The BrowserCompat DB can be a PostgreSQL database (recommended) or a SQLite database. It requires the Data API to setup the schema and populate the data. Compatibility data is periodically exported to the mdn/browsercompat-data project, and can be used to populate a developer's database.

The Data Explorer is part of the mdn/browsercompat project code base, and requires a local install of the Data API for development.

The Importer is part of the mdn/browsercompat project code base, and requires a local install of the Data API for development.

The Importer DB is currently part of the BrowserCompat DB. Local development may require a lengthy scraping of the MDN site.
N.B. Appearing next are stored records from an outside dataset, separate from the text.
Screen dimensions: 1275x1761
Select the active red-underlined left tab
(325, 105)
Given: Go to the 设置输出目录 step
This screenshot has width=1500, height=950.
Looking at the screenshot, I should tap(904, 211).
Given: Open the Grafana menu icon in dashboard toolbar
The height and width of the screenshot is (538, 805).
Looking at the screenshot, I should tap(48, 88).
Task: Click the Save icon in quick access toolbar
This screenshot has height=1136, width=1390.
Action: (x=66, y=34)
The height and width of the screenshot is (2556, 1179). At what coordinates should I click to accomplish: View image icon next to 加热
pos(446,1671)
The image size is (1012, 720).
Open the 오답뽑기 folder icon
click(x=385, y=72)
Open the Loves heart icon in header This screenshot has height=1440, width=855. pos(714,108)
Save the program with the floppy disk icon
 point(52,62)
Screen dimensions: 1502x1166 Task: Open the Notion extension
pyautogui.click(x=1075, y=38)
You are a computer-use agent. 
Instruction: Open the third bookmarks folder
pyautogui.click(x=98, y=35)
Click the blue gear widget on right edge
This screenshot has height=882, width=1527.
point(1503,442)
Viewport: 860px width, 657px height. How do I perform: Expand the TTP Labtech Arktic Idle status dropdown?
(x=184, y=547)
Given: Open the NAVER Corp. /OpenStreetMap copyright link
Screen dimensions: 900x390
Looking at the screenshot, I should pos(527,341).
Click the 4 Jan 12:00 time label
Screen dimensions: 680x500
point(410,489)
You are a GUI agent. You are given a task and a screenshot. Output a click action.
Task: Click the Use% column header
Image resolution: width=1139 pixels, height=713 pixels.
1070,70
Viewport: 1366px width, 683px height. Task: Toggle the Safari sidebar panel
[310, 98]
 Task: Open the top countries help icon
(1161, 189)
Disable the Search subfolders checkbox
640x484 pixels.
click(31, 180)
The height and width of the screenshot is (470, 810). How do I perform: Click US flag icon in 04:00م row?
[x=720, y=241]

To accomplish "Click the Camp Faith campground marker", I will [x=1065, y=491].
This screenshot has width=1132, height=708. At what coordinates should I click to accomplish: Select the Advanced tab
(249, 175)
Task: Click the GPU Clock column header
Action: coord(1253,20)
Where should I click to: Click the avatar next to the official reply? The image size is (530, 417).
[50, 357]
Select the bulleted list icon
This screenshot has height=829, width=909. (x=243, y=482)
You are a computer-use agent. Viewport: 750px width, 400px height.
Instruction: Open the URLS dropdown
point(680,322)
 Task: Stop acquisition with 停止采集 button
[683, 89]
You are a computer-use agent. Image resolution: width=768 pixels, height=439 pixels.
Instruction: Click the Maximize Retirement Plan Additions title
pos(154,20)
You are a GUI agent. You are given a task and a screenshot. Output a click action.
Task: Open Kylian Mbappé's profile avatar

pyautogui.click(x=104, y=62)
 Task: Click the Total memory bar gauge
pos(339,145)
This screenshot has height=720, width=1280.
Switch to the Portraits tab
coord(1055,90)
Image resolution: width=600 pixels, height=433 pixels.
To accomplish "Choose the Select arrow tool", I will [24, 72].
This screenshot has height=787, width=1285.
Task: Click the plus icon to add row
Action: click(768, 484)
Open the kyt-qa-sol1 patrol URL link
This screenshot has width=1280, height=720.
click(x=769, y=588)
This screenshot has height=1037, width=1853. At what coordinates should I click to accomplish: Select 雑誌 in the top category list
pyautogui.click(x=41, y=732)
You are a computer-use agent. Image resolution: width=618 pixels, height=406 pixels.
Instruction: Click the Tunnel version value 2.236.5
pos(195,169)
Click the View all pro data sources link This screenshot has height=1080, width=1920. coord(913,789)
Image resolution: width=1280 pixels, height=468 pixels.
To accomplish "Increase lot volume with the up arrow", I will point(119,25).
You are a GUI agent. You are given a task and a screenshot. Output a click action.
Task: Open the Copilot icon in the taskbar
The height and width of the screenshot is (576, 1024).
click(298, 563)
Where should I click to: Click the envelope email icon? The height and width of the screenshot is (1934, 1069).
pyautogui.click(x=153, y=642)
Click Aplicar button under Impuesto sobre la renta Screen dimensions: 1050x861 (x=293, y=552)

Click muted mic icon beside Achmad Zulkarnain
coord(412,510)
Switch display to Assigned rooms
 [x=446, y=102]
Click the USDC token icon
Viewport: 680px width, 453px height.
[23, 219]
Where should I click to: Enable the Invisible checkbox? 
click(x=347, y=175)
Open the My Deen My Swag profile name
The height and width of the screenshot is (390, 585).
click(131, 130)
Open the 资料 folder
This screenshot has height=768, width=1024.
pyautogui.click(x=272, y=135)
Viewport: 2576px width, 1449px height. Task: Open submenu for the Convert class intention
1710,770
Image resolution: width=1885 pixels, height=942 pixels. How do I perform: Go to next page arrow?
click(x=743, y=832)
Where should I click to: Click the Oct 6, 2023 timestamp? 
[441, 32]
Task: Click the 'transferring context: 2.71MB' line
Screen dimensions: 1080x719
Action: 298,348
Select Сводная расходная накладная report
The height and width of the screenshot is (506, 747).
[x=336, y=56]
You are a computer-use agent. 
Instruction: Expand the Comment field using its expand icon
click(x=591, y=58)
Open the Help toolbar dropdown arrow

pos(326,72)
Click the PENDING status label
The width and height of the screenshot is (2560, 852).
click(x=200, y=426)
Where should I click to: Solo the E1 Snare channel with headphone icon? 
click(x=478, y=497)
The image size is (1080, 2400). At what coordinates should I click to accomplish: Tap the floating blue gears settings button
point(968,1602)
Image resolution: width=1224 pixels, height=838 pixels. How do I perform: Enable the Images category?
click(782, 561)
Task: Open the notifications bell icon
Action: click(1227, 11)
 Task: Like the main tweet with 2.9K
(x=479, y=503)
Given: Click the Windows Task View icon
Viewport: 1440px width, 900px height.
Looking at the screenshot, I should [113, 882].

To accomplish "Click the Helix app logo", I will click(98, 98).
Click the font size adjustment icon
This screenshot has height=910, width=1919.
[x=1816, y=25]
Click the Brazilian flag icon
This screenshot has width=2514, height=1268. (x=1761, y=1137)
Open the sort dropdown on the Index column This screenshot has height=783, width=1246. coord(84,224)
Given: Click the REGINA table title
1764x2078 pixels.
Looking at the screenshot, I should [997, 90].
The C&M interface is backed by the mdn/browsercompat-cm project. It is running Ember.js, with the ember-cli project. Developers will need to install the dependencies, including Node.js, Bower, ember-cli, and PhantomJS. See the README.md for details.

The Tables Renderer is still in planning, and the project has not started. A prototype renderer is implemented in KumaScript, in the EmbedCompatTable macro.

Local accounts are used for Authentication. For development, it is easiest to create local Django accounts backed by username and password. ``./manage.py createsuperuser`` can be used to create a superuser account with access to the Django admin.

The API documentation is hosted at browsercompat.readthedoc.org, and sourced in the mdn/browsercompat project. Documentation developers will need to install the Data API to build documents locally, but won't need to populate it with compatibility data.

Current Testing and Deployment Process

MDN is a mature product, with many layers of testing:

  • Developers can run unit tests against their own code (``./manage.py test``)
  • Pull Requests are tested in TravisCI
  • Each pull request is reviewed by another developer using GitHub's PR interface.
  • When accepted, PRs are merged to the master branch.
  • The master branch is periodically deployed by a developer to staging at https://developer.allizom.org. Deployment is controlled by a script in the repository, and usually does not include manual steps.
  • Developers and staff perform targeted manual testing of new features on staging.
  • Intern is used to run client-side tests against the staging server.
  • When testing is complete, the code is deployed to production. Developers monitor the site for 1 hour after production pushes, to be aware of any performance degradation.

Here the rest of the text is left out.